┌─ DATA ENTRIES

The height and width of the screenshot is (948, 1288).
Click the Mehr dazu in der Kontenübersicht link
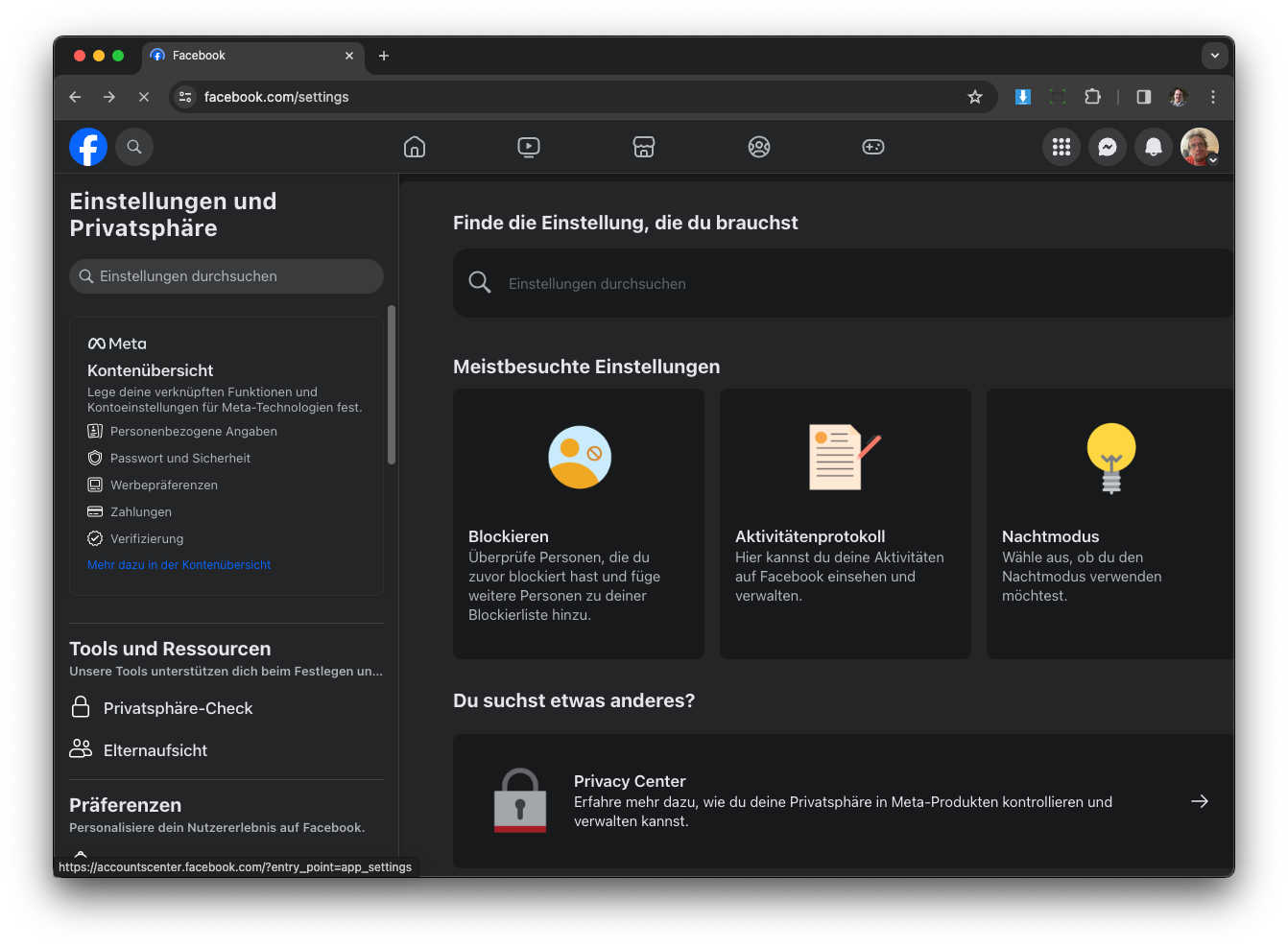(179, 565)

└─
┌─ DATA ENTRIES

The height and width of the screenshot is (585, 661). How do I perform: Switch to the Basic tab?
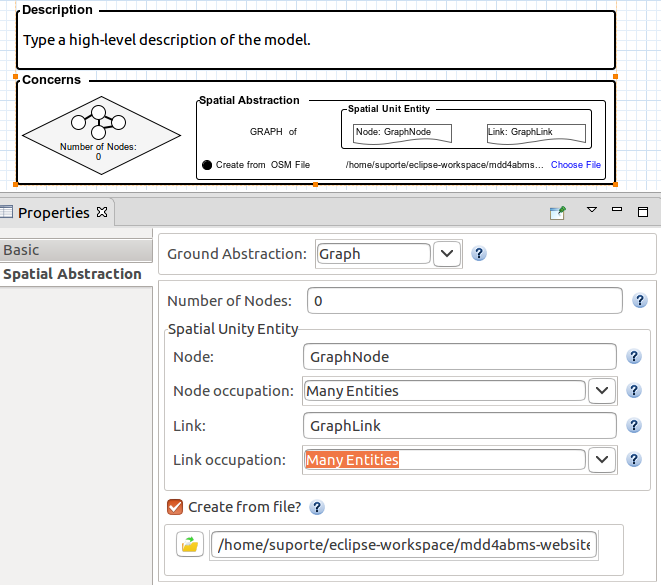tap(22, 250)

└─

#### EXERCISE:
Write out, word for word, the lines from the one with "The height and width of the screenshot is (585, 661)." through the one with "tap(22, 250)", both included. Leave the pictures out.

#### REPLY TO THE EXERCISE:
The height and width of the screenshot is (585, 661). How do I perform: Switch to the Basic tab?
tap(22, 250)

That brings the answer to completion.